The first we heard was when Aicha Evans, the GM in charge of Intel’s Communications and Devices Group, which is responsible for wireless radio/modem chip engineering, and part of INTC’s broader Platform Engineering Group – is resigning. She has been with Intel for a decade and had her current job for just a year.
What is odd about her leaving is that the she appeared to have scored a bit of a coup convincing Apple to dump its Qualcomm modems and go for something Intelish for the next iPhone 7.

Then we heard that Kirk Skaugen, an Intel employee for 24 years who was the SVP in charge of the company’s large Client Computing Group is leaving. Chipzilla noted that in a memo co-signed by CEO Brian Krzanich and President Murthy Renduchintala. Skaugen will be replaced by Navin Shenoy, the GM of Intel’s Mobile Client Platform Division since 2012.

Another one to clean out his desk is Doug Davis, the SVP in charge of Intel’s Internet of Things Group and a 32-year company vet.  His is less mysterious as he was set to retire at the end of the year anyway. Apparently after 32 years at Intel he wants to “devote more of his time to family, friends, and other interests.”

The changes could mean President Murthy Renduchintala, who joined from Qualcomm last fall, is trying to overhaul management, with an eye towards changing Intel’s engineering culture. We can’t be certain, but it is possible that those named above could just see the writing on the wall.

 

UK coppers show US types how to crack an iPhone

CaptureWhile coppers in the US have to jump through all sorts of legal hoops to hack an iPhone, it seems that their UK opposite numbers are a bit cannier.

Dean Haydon, head of the Metropolitan Police’s counter terrorism command said that Junead Khan, 25, of Luton had been in contact with Daesh fighters in Syria via text message, via e-mails but also using social media applications. He also had a large amount of extremist and terrorist material on there in relation to how to make a bomb.

Realising that a lot of evidence was on Khan’s iPhone they showed up at his work posing as company managers and asked to check his driver and work records.

They disputed where he was on a particular day, and Khan got out his iPhone and showed them the record of his work. The undercover officers asked to see his iPhone and Khan handed it over.

At that point they apparently arrested Khan and changed the password settings on the iPhone to prevent it from becoming locked.

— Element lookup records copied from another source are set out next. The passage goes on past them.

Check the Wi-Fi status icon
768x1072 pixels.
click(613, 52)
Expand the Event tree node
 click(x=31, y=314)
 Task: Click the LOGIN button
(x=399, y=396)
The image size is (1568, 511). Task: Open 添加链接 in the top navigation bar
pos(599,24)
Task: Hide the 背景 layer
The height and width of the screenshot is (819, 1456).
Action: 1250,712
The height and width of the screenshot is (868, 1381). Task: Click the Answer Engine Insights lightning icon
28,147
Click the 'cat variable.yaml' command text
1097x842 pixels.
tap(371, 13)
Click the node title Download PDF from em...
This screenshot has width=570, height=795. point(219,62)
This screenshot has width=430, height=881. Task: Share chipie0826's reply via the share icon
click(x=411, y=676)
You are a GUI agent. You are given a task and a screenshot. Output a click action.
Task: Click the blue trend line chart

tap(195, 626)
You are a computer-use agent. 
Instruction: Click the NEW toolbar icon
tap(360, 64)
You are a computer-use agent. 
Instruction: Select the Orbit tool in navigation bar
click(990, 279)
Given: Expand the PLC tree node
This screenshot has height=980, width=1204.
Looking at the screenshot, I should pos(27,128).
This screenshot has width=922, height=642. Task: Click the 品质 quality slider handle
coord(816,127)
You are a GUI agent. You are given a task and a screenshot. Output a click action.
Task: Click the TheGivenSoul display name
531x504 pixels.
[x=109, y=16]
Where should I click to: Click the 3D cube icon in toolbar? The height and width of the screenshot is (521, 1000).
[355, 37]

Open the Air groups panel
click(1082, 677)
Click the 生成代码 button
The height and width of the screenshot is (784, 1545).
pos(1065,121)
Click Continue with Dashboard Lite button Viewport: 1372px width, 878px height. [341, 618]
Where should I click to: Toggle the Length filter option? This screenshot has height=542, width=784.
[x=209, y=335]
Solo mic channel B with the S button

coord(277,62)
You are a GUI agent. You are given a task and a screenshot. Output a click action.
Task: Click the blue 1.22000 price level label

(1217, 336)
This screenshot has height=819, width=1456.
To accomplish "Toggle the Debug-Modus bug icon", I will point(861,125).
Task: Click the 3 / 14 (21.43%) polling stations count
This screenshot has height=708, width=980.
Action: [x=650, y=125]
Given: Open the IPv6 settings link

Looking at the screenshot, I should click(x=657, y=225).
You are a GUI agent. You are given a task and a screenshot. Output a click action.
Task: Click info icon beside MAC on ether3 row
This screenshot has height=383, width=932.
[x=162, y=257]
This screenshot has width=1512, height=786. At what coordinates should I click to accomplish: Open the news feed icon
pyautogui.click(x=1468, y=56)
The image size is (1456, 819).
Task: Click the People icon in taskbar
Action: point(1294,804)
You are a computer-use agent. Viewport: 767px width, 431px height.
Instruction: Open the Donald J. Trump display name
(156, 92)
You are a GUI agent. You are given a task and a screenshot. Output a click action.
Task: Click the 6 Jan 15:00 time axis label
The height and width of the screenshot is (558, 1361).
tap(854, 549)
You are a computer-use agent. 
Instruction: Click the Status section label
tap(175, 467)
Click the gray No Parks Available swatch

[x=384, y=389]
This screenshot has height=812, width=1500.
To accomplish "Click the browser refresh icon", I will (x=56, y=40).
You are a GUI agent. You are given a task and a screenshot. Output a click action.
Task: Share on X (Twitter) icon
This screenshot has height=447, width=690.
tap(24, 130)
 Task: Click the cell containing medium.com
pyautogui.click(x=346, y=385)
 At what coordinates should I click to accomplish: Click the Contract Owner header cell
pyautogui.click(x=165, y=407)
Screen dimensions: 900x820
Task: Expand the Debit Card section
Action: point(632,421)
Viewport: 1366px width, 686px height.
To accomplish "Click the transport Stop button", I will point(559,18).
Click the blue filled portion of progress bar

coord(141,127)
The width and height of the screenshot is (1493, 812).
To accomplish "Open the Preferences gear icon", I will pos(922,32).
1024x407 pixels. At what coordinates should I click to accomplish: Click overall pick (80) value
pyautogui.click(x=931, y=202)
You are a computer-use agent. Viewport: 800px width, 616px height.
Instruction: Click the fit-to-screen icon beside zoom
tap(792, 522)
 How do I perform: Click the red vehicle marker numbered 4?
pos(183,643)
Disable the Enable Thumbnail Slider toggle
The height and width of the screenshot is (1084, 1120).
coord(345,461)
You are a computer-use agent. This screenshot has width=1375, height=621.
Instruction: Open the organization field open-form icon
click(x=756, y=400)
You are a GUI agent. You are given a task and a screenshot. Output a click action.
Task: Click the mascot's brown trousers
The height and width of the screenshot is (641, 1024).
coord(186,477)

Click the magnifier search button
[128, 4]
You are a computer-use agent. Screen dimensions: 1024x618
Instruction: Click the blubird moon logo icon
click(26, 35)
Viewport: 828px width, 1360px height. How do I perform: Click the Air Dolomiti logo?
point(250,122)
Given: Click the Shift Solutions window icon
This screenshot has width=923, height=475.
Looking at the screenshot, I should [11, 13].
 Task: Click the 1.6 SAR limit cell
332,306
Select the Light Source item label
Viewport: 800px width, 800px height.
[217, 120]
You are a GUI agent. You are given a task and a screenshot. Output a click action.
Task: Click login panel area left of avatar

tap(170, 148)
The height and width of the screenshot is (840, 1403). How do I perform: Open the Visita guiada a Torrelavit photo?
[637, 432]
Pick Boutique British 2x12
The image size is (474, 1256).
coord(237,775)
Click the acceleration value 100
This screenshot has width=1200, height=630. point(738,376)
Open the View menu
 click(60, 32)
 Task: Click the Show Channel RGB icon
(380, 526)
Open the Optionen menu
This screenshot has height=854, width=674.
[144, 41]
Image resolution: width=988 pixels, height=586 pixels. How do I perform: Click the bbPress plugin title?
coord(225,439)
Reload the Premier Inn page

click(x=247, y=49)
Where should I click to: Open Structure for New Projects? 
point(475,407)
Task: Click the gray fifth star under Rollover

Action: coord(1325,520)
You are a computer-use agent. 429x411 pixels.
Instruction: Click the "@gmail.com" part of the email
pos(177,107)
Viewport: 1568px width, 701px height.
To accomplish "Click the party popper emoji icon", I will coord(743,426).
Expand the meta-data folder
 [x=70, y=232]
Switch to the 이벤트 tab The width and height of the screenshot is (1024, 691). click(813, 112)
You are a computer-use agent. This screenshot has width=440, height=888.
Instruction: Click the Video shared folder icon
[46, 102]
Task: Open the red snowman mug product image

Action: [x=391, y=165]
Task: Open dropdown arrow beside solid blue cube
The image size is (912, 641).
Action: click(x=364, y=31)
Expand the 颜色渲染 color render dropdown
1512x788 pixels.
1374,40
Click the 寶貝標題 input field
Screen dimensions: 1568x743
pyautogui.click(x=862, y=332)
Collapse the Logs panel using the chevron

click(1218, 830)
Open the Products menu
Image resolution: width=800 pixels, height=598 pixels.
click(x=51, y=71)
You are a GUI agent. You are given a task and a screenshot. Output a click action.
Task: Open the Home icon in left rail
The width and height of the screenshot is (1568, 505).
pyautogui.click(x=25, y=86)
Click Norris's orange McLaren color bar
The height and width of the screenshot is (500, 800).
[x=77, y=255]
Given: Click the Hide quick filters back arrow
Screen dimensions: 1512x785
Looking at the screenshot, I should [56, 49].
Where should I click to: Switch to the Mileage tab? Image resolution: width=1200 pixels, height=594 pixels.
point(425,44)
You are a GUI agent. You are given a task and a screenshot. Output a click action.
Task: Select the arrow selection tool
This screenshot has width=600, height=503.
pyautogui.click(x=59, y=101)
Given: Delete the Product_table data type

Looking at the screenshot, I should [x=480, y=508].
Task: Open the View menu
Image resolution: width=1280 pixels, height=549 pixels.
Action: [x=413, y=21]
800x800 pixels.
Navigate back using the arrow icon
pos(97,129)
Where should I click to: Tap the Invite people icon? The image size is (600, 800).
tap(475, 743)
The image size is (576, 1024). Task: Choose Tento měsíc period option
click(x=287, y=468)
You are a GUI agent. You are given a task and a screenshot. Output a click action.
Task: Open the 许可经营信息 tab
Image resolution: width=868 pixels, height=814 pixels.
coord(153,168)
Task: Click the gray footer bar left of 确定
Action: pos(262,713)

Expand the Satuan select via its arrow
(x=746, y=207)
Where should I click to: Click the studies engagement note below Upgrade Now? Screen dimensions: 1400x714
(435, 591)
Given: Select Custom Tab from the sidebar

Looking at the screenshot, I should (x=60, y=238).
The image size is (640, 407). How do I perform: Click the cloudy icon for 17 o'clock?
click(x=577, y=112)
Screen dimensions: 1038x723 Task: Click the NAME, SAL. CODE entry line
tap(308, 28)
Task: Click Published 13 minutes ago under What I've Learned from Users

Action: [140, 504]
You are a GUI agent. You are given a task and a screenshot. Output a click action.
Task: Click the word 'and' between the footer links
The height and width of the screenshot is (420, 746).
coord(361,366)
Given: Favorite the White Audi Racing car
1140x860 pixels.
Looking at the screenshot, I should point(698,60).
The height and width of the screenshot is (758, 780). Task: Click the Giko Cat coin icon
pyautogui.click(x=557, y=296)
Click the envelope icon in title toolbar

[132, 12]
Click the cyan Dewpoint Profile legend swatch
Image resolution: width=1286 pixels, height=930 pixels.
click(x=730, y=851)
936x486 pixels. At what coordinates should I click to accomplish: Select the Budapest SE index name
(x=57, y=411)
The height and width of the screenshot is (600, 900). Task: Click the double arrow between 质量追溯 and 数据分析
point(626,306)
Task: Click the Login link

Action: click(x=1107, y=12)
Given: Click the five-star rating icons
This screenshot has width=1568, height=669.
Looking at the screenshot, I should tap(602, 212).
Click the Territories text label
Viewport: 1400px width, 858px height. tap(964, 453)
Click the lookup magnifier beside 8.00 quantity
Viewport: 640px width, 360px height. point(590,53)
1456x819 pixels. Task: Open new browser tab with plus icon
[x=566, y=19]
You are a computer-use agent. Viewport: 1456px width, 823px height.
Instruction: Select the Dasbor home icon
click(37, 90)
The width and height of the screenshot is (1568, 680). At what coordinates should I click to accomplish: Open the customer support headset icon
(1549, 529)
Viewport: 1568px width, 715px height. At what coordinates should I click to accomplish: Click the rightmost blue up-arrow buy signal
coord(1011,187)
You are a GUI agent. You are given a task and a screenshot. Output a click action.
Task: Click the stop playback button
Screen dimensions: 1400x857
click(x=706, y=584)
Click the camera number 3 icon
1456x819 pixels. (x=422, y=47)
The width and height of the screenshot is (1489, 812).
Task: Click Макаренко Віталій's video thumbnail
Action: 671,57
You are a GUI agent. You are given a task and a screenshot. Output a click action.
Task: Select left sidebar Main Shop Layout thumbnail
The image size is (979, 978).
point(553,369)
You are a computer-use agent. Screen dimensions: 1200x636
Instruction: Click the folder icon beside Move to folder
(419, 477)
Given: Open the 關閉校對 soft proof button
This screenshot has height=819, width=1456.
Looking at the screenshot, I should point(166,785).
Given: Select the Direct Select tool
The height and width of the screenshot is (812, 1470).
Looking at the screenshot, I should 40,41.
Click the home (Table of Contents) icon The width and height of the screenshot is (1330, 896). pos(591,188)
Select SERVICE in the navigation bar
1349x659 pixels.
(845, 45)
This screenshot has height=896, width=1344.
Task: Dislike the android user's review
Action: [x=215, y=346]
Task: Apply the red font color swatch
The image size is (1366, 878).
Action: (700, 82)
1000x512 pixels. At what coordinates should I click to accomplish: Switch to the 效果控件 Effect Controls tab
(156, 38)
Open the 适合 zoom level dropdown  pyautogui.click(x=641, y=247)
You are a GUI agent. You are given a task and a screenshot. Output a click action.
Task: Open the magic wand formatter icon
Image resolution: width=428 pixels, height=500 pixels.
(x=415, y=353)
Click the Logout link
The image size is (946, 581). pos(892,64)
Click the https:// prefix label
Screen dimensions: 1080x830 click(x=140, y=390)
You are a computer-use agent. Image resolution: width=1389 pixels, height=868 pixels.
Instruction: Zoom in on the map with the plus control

The Met indicated that encryption was not a problem when obtaining further valuable digital evidence in the successful conviction of Khan and his uncle for “engaging in conduct in preparation of terrorist acts.”

Scotland Yard said: “Digital forensic analysts sifted through around 64,000 files from Junead Khan’s three computers, recovering deleted documents. These included bomb making guides and terrorist propaganda.”

Khan was planning to stage a car crash near a US or RAF military base and then attack a US airman with a knife. He’d also researched and planned on how to make a pressure cooker bomb. We think that that bomb was going to be detonated if he was compromised by police either before or during the actual attack.

Khan should have been aware that something was up. UK police actively tried four times to dissuade him from engaging with other known terrorists.

Kahn and his uncle, Shazib Khan, 23, also of Luton, were found guilty of engaging in conduct in preparation of terrorist acts following a six-week long trial at Kingston Crown Court. The two men have been remanded in custody until they are sentenced on May 13.